Trecho do documento
# # # # #
Marta Suplicy tinha tudo para consertar o grave erro de sua campanha (citado no post abaixo, onde a condição pessoal de Kassab era questionada) se afirmasse que ela autorizou ou sugeriu que assim fosse feito. Enfim, se chamasse para si o erro, sem sombra de dúvida, teria resgatada parte da popularidade perdida com o desatino. Porém, não consigo entender o porquê de mais um erro grave – e básico - como este realizado por sua equipe de comunicação.
Entre inúmeros exemplos de má condução do gerenciamento de crise de imagem, como no caso levantado, podemos citar um notório, ocorrido em 2003, quando o programa de Gugu Liberato levou ao ar uma entrevista com falsos integrantes de uma facção criminosa, que ameaçavam uma série de personalidades. Tudo em nome da audiência. O fato, em si, foi gravíssimo! Porém, no dia seguinte, na poltrona de Hebe Camargo, ao vivo, para o Brasil todo, ele teve a possibilidade de minimizar e reverter a crise de imagem chamando para si a responsabilidade. O que fez? Em vez disso, informou que no dia da veiculação da falsa entrevista chegara em cima da hora à emissora por conta de questões particulares e que não sabia que sua produção havia preparado o quadro. Ou seja, jogou para terceiros a responsabilidade de sua bobagem. Conseqüência: com a queda da credibilidade, veio também o despencar da audiência e, conseqüentemente, a baixa no volume de patrocínios. Para quem deseja relembrar o fato, aí vai o link de uma das matérias á época: http://www1.folha.uol.com.br/folha/cotidiano/ult95u82801.shtml
No contraponto, está a estratégia bem sucedida de reverter a aguda e instantânea negatividade na imagem realizada pelo jogador Ronaldo. Embora ninguém tenha nada a ver com a vida pessoal dele e tampouco como gasta ou investe seu dinheiro, o fato de ele ser formador de opinião faz com que cada ato seu deva ser bem pensado antes de ser cometido.
# # # # #
Dados fornecidos
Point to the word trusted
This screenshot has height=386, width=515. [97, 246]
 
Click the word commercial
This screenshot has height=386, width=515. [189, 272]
# # # # #
Objetivo do exercício
Reproduza, sem nenhuma alteração, a parte do texto sobre gerenciamento de crise de imagem compreendida entre "Marta Suplicy tinha" e "equipe de comunicação.", inclusive. Baseie-se exclusivamente no texto, sem recorrer ao material.

Resposta à tarefa
Marta Suplicy tinha tudo para consertar o grave erro de sua campanha (citado no post abaixo, onde a condição pessoal de Kassab era questionada) se afirmasse que ela autorizou ou sugeriu que assim fosse feito. Enfim, se chamasse para si o erro, sem sombra de dúvida, teria resgatada parte da popularidade perdida com o desatino. Porém, não consigo entender o porquê de mais um erro grave – e básico - como este realizado por sua equipe de comunicação.